Der Dom

Bild zeigt Corinna Herntier
von Corinna Herntier

Da wacht er stolz am Inselrand,
der Backstein-Dom, im Morgengrauen,
als erste Söldner ihn schon schauen
- und sie sind nicht aufs Beten aus!
Die Eichentür in fester Wand,
sie hebeln, reißen und zerbrechen!
So kann der Herzog sich fein rächen:
Man plündert dieses Gotteshaus!

Volrad von Mansfeld spornt sie an:
„Holt mir hervor, was kostbar scheint!
Tragt Schweres umsichtig – vereint!
Schaut gut in alle Ecken!
Und jeder nehme, was er kann!“
Wie düster ist doch seine Seele!
Er ward geholt, erteilt Befehle,
und kennt nicht Scheu noch Schrecken!

Der Herzog zürnt den Domherren sehr!
Die wollten Magnus nicht, den Sohn,
als Bischof wählen auf den Thron
des Bistums!
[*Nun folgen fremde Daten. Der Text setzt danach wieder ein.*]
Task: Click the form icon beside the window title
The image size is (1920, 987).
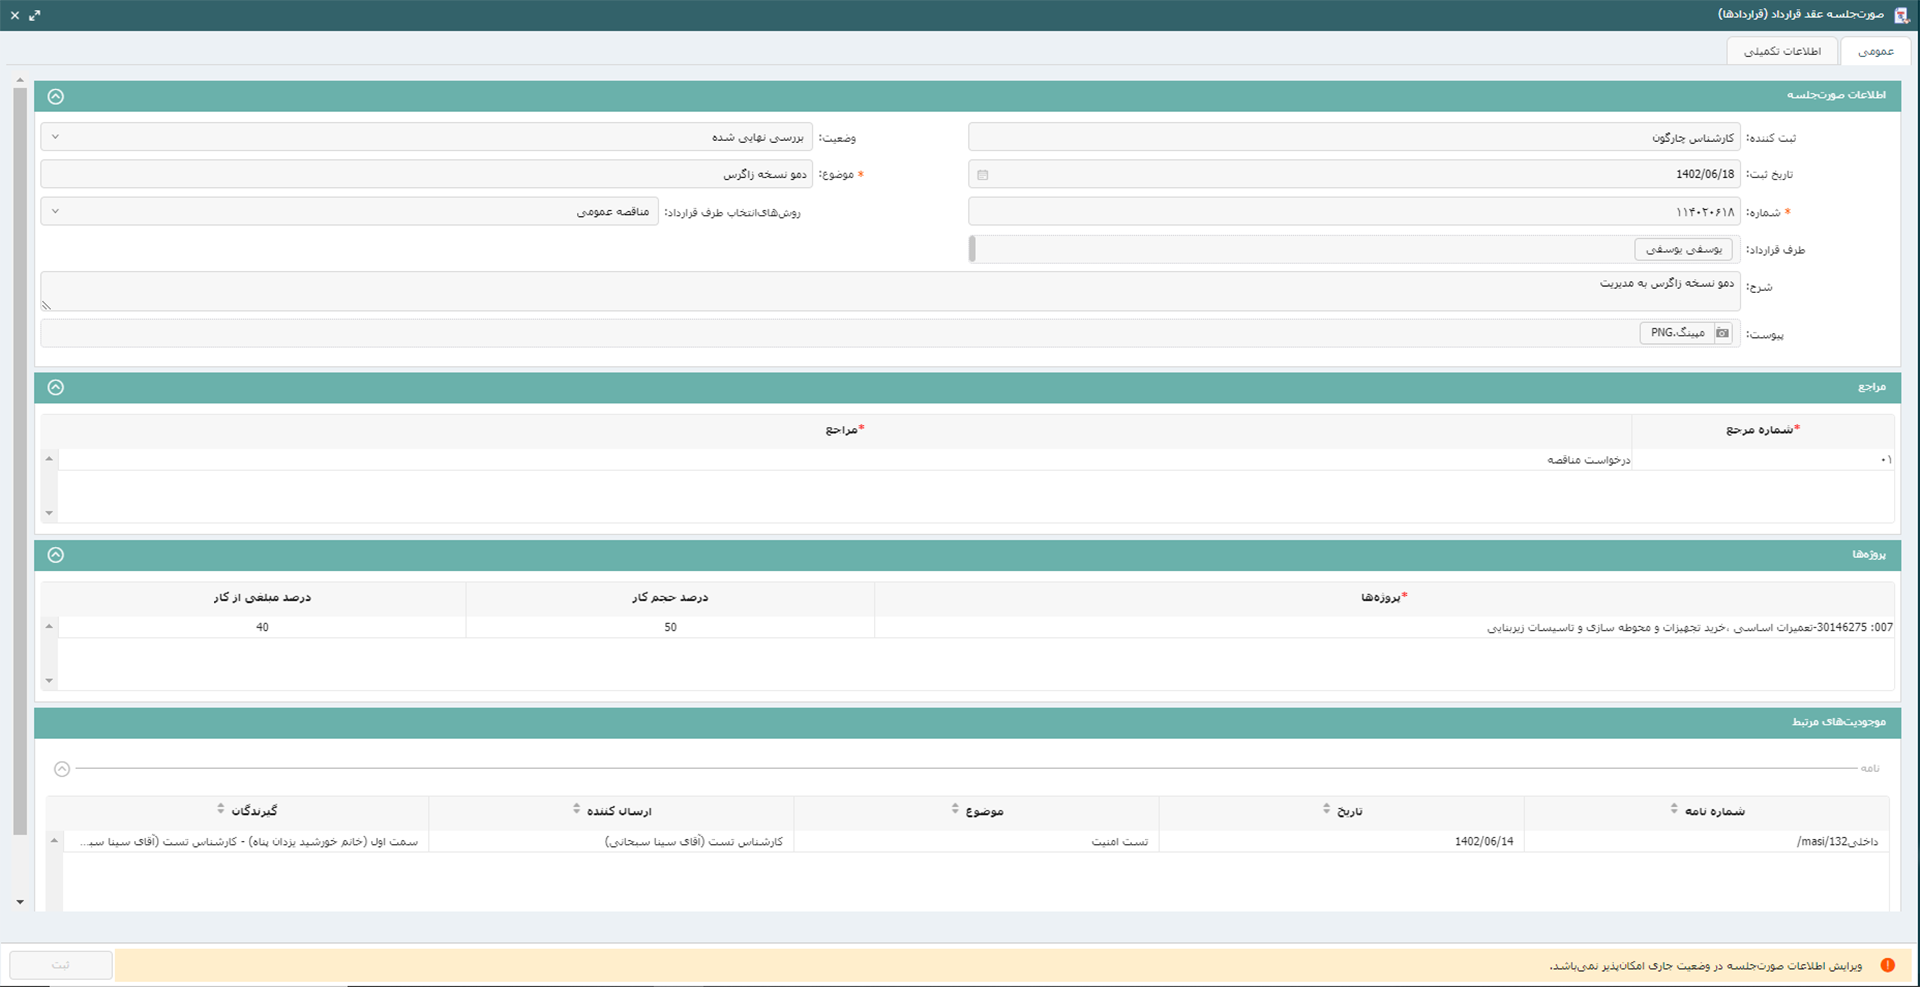Action: coord(1901,15)
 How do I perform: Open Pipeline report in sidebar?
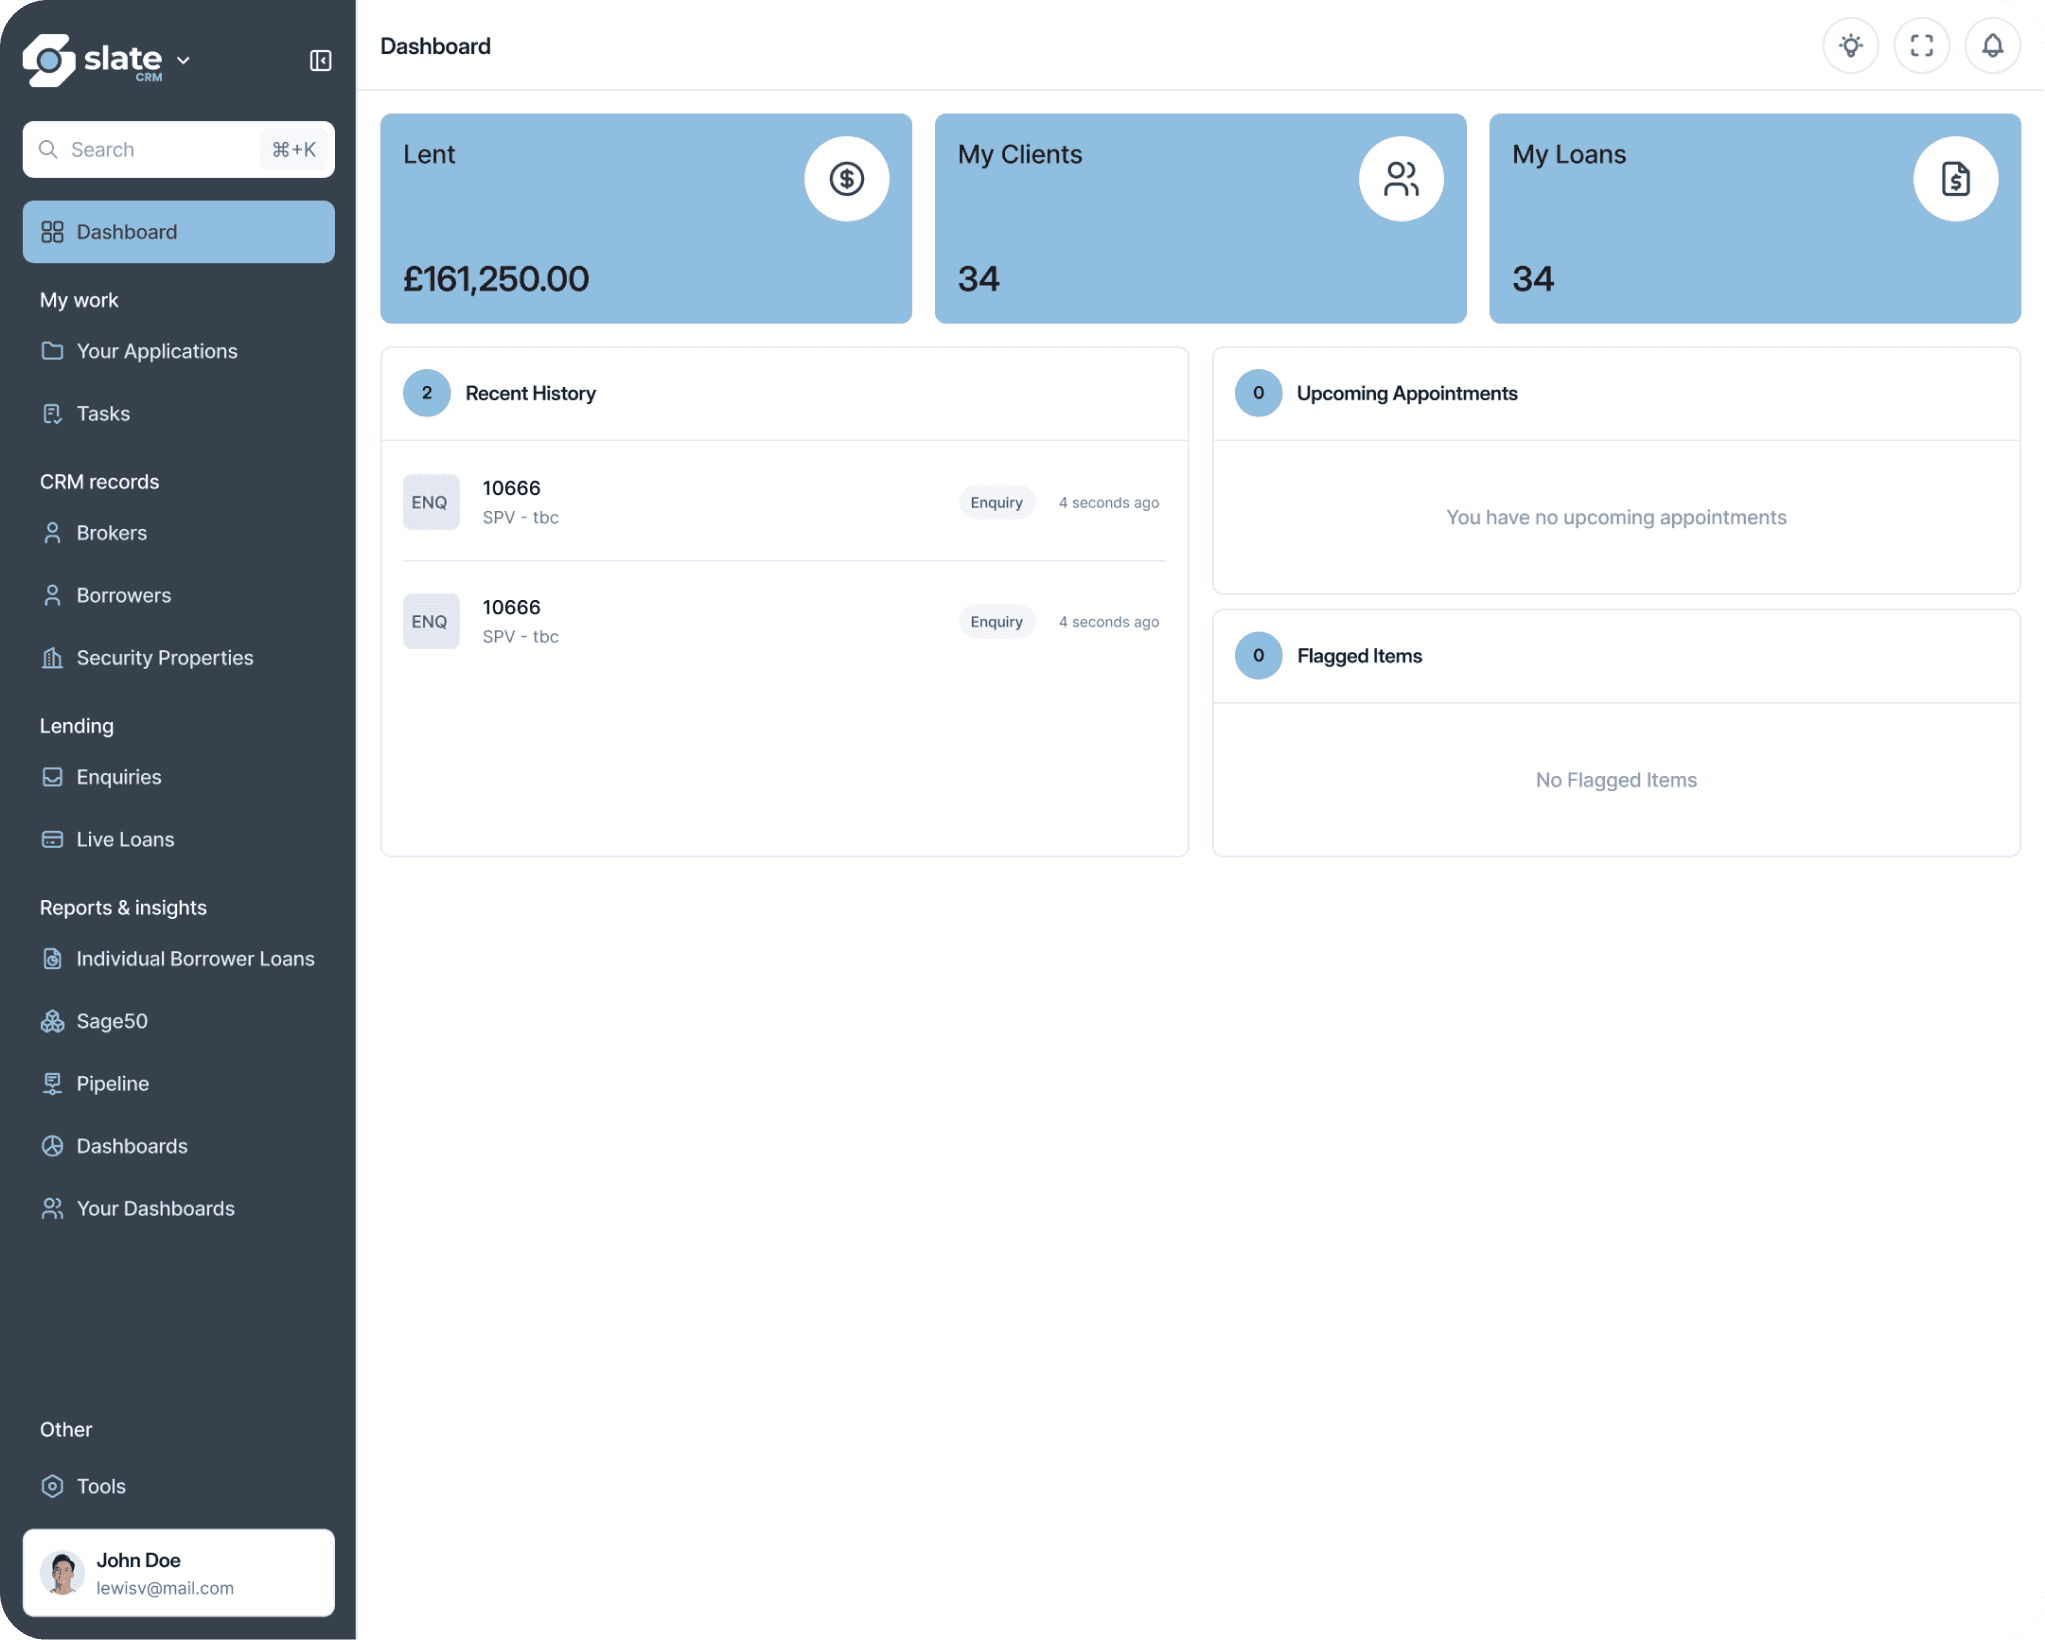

Daher: Rache!
Von Mansfeld hat ein Söldnerheer,
mit ihm bestraft der Herzog heut
die Ratzeburger frommen Leut!
Gerecht wähnt er die Sache!

Doch Volrad gibt sich nicht zufrieden!
Die Gier treibt ihn zu ärgster List:
Er geht nicht, als er fertig ist,
oh, nein - er fordert Bistums-Geld!
Dazu hat er sich jetzt entschieden.
„Den Dom ich länger noch belager‘,
des Herzogs Lohn ist mir zu mager!
Ich scher mich nicht um Gott, noch Welt!

4000 Taler gebt, Domherren!
Sonst stecken wir den Bau in Brand,
ihr habt es selber in der Hand …
Drum zahlt - soll er euch bleiben.“
Den Worten können sie sich nicht sperren,
jedoch – an Talern fehlt es hier!
„Von Mansfeld! Deine große Gier
wird uns ins Unglück treiben!

Soviel des Geldes haben wir nicht!“
Ein hämisch Schulterzucken nur.
„Erwartet in mir nicht die Spur
von Einsicht oder Güte.“
Die Domherren ahnen, wer so spricht,
der lässt die Mauern glühen!
Der lässt die Funken sprühen!
Den freut solch Flammen-Gewüte!

Volrad von Mansfeld gibt noch Frist.
Acht Wochen Zeit, Geld zu besorgen,
sie sollen es sich schnellstens borgen.
Inzwischen murrt sein Söldner-Heer,
das trocken Brot und Fisch nur isst.
Nur ihren Lohn und dann zurück!
Denn Ratzeburg bringt ihnen kein Glück!
Das Warten fällt so schwer.

„Behandelt mich, wie einen Gast!
Sonst lernt der Dom schon morgen kennen
den Zunder und das Öl zum Brennen
Das wollt ihr wohl vermeiden?“
Oh, welch ein Hohn und welche Last!
Die Domherren suchen, bitten, fragen.
Wer gibt das Geld? Wer kann es sagen?
Wer hilft verhindern Leiden?

Nach Lübeck führt ihr Bittgang sie,
zu leihen das Geld in einem Stück
vom Ratsherrn Nikolaus Bardewik.
„Lasst unseren Dom uns, Herr, verschonen!“
„Die Rückzahlung … die plant ihr - wie?“
Des reichen Bürgermeisters Hand
will Teil vom Stiftbesitz als Pfand
denn Geldverleih muss sich stets lohnen …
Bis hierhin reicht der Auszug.